#### TASK DETAILS:
Exactly and only the lines from the one with "The height and" through the last line of the records need to be set down; please skip the pictures.

---- GIVEN DATA

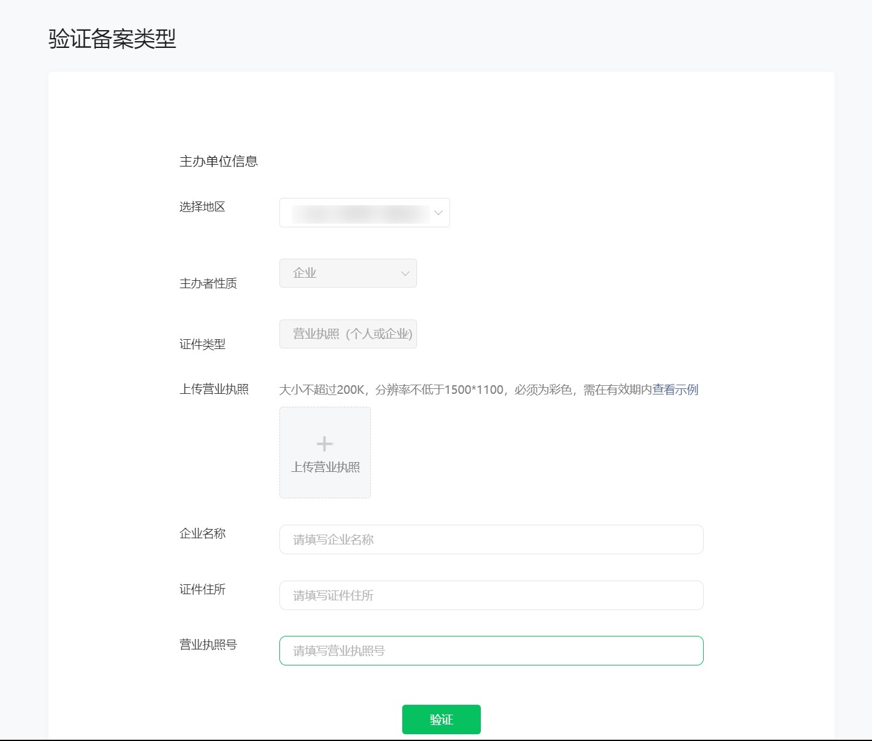Expand the 主办者性质 dropdown showing 企业

[348, 273]
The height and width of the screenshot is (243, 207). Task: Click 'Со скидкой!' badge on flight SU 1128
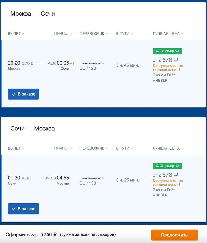167,51
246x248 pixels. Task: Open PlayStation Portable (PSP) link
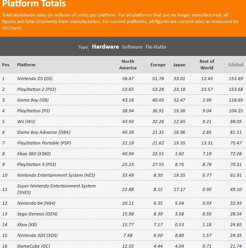pyautogui.click(x=44, y=143)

--------

#### RESPONSE BOX:
The height and width of the screenshot is (243, 207). Task: Click 'Со скидкой!' badge on flight SU 1128
167,51
246x248 pixels. Task: Open PlayStation Portable (PSP) link
pyautogui.click(x=44, y=143)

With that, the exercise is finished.